Wie erklären Sie sich die weit verbreitete Vermutung, dass sich vor allem einige Politiker, Fußballprofis und Schauspieler einen illegalen Zugang zu den Dienstleistungen des Friseurhandwerks verschafft haben?

Es ist kaum vorstellbar, dass so viele Ehefrauen die Haare so perfekt schneiden und frisieren können.

Teilen Sie die Befürchtung, dass das vorübergehende Berufsverbot in der Branche bereits zu Schwarzarbeit geführt hat und wie bewerten Sie diese scheinbare Tendenz in der aktuellen Situation?

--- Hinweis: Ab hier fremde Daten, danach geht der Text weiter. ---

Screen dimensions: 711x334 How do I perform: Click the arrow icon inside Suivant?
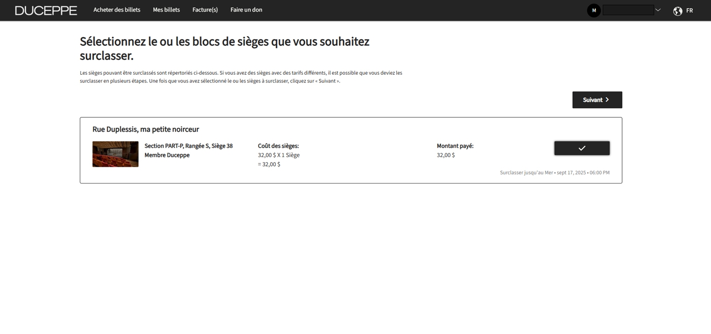click(x=607, y=100)
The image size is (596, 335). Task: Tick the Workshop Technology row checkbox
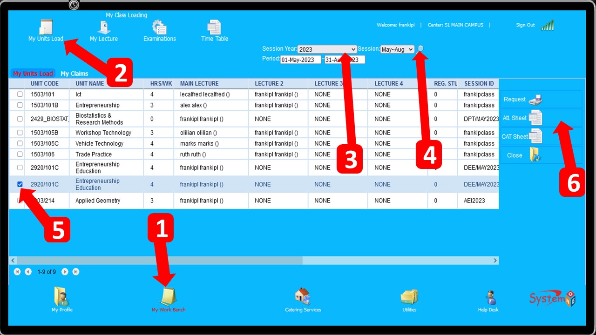tap(20, 133)
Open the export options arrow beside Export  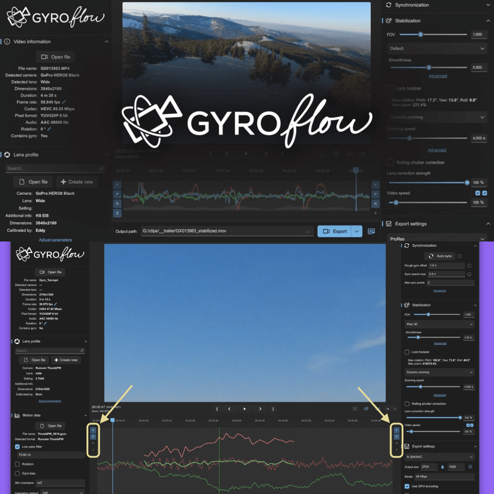(357, 231)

Einige Friseure berichten uns, dass sie regelrecht von Ihren Kunden bedrängt werden. Sicherlich gibt hier die eine oder der andere nach und schneidet in der heimischen Küche. So nachvollziehbar es ist, dass aus finanziellen Sorgen, Angst um den Weggang der Kundschaft oder auch aus Unverständnis der Einschränkungsmaßnahmen so gehandelt wird – es ist Schwarzarbeit und kein Kavaliersdelikt.

Was sagt die Friseurin Ihres Vertrauens, wie ist die Stimmungslage unter den betroffenen Unternehmen vor und nach Ihrer Schaufensteraktion? Gibt es Signale der Hoffnung auf baldige Rückkehr zu einer relativen Normalität im Handwerk?

Die Stimmung vor der Schaufensteraktion war frustriert, danach von Zuversicht geprägt. Die Aussage von Ministerpräsident Haseloff, dass Lockerungen in diesem Bereich denkbar sind, veranlassen einige dazu, bereits Termine zu vereinbaren, damit die Arbeit am 15.02. sofort losgehen kann.

Danke für Ihre offenen Worte und weiter viel Erfolg bei der Erreichung Ihrer Ziele!